§ TRY IT
Set down exactly the lines below between the line holding "This screenshot has height=832, width=1202." and the line holding "You are a computer-use agent. The image size is (1040, 690).", inclusive; no other line belongs in the answer.
##### MATERIAL SUPPLIED
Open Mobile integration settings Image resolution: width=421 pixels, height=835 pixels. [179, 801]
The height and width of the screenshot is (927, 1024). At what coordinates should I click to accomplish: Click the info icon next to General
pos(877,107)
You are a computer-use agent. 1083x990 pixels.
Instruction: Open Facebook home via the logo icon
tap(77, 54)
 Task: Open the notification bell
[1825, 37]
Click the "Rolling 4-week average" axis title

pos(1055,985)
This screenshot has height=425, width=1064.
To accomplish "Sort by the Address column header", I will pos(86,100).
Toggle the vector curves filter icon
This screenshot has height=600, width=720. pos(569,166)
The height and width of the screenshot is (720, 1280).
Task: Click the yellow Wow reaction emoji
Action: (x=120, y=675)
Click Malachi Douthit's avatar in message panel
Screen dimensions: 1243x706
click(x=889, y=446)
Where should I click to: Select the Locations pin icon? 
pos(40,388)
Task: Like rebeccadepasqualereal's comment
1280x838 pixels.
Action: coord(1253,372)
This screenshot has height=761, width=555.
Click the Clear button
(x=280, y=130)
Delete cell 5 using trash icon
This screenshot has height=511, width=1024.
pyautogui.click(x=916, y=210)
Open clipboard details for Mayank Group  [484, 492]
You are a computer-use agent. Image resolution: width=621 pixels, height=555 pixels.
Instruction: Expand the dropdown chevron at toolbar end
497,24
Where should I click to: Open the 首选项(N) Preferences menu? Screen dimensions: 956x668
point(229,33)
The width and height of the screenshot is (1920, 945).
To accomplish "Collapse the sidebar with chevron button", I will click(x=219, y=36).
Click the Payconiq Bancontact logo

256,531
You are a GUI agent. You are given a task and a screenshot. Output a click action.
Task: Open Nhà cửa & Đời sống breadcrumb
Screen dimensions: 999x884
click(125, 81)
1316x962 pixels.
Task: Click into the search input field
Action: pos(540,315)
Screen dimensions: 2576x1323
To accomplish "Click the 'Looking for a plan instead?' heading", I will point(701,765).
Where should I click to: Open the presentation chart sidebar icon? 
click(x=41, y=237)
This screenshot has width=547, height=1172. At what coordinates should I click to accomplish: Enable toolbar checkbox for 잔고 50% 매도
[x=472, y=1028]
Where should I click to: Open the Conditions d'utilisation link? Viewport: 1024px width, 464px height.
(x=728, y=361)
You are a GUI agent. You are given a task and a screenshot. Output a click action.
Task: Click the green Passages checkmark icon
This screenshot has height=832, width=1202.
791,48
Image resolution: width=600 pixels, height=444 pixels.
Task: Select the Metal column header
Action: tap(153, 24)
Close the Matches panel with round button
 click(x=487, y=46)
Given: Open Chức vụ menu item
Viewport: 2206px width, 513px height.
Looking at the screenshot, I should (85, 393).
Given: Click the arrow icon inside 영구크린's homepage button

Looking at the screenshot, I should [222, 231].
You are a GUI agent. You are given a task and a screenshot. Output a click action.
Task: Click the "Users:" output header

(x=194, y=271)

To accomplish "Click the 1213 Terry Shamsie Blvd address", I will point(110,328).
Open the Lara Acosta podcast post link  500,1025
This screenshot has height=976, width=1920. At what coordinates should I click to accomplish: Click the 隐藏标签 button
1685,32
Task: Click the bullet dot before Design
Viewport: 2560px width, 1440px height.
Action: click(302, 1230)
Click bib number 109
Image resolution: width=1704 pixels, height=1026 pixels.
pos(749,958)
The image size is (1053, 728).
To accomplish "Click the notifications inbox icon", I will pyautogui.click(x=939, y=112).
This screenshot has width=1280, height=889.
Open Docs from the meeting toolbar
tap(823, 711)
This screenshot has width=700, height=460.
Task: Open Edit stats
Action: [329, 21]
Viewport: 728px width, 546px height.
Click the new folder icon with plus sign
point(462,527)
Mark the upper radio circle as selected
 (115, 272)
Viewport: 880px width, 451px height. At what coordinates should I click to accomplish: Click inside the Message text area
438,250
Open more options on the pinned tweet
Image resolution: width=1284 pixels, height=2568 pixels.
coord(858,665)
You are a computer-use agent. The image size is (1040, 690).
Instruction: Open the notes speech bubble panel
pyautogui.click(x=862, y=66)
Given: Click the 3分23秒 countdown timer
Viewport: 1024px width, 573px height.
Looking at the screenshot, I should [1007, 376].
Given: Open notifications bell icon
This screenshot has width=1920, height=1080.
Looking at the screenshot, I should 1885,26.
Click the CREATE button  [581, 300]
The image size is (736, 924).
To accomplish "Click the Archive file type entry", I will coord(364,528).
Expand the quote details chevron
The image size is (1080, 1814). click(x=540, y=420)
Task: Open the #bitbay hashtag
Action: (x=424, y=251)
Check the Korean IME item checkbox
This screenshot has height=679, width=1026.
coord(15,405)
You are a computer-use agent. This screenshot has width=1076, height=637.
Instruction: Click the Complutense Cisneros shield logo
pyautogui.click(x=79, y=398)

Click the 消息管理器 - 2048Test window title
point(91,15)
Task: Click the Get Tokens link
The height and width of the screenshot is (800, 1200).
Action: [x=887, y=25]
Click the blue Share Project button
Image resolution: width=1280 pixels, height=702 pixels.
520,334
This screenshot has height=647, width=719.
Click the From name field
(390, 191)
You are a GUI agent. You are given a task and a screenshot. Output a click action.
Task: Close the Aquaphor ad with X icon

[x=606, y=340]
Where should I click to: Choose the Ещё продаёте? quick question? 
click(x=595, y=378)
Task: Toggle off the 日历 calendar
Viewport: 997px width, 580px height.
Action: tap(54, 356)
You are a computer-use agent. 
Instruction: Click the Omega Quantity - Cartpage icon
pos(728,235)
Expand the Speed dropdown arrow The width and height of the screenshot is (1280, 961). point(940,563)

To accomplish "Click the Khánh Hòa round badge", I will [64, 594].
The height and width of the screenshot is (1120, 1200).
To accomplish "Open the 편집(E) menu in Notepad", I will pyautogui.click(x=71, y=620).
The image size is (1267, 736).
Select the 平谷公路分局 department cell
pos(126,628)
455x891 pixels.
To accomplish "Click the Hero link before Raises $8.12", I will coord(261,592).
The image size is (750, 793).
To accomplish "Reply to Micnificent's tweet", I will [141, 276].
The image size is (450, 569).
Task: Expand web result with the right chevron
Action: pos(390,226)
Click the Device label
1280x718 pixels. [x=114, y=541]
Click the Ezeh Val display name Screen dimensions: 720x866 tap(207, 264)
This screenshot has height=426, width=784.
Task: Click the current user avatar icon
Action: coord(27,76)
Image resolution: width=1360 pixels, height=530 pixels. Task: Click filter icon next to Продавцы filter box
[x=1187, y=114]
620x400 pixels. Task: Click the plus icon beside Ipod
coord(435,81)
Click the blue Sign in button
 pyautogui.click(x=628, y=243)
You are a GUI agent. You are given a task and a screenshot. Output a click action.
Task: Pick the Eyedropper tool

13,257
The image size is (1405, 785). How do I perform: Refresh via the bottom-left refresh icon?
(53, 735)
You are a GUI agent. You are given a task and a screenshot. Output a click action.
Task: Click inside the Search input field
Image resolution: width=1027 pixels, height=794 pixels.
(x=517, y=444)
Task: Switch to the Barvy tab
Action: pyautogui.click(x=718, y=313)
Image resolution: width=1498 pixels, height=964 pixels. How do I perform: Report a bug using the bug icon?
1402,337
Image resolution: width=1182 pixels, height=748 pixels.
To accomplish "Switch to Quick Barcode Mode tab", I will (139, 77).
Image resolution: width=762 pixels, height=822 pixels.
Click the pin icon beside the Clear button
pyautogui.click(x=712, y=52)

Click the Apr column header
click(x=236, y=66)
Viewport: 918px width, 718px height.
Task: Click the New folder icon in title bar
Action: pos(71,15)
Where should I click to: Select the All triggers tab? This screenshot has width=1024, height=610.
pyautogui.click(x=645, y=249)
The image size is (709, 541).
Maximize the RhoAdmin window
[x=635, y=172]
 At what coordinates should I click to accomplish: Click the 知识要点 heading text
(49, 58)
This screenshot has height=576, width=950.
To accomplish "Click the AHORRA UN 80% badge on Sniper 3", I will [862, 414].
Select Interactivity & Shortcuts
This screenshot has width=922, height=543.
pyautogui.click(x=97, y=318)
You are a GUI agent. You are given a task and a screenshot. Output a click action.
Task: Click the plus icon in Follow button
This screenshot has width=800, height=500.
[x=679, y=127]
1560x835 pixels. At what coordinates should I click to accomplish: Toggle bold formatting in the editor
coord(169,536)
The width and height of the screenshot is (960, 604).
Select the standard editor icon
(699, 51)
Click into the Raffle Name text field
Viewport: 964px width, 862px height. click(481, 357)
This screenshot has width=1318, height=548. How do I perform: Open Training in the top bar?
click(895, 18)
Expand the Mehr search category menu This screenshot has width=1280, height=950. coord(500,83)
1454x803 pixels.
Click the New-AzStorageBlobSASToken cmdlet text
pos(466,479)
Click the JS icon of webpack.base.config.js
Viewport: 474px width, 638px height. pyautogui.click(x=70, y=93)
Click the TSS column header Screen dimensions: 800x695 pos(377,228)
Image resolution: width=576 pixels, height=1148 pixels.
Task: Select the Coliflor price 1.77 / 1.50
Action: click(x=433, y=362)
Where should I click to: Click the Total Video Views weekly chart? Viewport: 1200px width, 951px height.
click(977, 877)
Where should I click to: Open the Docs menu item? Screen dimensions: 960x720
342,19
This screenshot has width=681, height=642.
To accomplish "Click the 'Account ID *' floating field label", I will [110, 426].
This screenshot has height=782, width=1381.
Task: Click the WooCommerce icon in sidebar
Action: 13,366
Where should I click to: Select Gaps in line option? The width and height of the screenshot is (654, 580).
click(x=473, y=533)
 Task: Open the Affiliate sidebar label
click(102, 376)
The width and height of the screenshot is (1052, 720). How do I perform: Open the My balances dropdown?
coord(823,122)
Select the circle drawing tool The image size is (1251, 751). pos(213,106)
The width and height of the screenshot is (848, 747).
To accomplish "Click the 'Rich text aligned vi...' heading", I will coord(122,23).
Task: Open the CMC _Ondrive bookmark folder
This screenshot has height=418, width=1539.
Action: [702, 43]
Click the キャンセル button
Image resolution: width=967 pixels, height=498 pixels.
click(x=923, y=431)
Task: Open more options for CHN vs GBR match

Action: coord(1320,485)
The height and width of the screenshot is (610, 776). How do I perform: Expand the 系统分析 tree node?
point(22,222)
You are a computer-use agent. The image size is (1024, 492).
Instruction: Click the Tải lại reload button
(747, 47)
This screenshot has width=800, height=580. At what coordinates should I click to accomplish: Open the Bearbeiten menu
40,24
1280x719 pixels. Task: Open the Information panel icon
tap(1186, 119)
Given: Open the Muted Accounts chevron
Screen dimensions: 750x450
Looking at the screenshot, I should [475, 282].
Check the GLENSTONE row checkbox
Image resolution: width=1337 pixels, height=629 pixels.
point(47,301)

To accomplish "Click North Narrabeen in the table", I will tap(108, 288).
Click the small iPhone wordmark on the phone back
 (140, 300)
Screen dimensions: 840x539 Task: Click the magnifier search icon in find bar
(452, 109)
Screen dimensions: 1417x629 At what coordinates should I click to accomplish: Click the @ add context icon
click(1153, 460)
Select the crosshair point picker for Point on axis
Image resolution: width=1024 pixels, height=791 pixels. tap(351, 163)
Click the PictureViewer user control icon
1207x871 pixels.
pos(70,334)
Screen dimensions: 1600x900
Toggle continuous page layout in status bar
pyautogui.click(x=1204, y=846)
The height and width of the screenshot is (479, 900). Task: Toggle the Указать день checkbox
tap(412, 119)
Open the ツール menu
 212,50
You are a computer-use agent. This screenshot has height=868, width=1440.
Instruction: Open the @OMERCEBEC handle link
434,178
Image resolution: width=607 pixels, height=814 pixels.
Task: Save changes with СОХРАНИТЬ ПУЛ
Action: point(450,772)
##########
§ TASK RESPONSE
This screenshot has height=832, width=1202.
791,48
Image resolution: width=600 pixels, height=444 pixels.
Task: Select the Metal column header
Action: tap(153, 24)
Close the Matches panel with round button
 click(x=487, y=46)
Given: Open Chức vụ menu item
Viewport: 2206px width, 513px height.
Looking at the screenshot, I should (85, 393).
Given: Click the arrow icon inside 영구크린's homepage button

Looking at the screenshot, I should [222, 231].
You are a GUI agent. You are given a task and a screenshot. Output a click action.
Task: Click the "Users:" output header

(x=194, y=271)

To accomplish "Click the 1213 Terry Shamsie Blvd address", I will point(110,328).
Open the Lara Acosta podcast post link  500,1025
This screenshot has height=976, width=1920. At what coordinates should I click to accomplish: Click the 隐藏标签 button
1685,32
Task: Click the bullet dot before Design
Viewport: 2560px width, 1440px height.
Action: click(302, 1230)
Click bib number 109
Image resolution: width=1704 pixels, height=1026 pixels.
pos(749,958)
The image size is (1053, 728).
To accomplish "Click the notifications inbox icon", I will pyautogui.click(x=939, y=112).
This screenshot has width=1280, height=889.
Open Docs from the meeting toolbar
tap(823, 711)
This screenshot has width=700, height=460.
Task: Open Edit stats
Action: [329, 21]
Viewport: 728px width, 546px height.
Click the new folder icon with plus sign
point(462,527)
Mark the upper radio circle as selected
 (115, 272)
Viewport: 880px width, 451px height. At what coordinates should I click to accomplish: Click inside the Message text area
438,250
Open more options on the pinned tweet
Image resolution: width=1284 pixels, height=2568 pixels.
coord(858,665)
You are a computer-use agent. The image size is (1040, 690).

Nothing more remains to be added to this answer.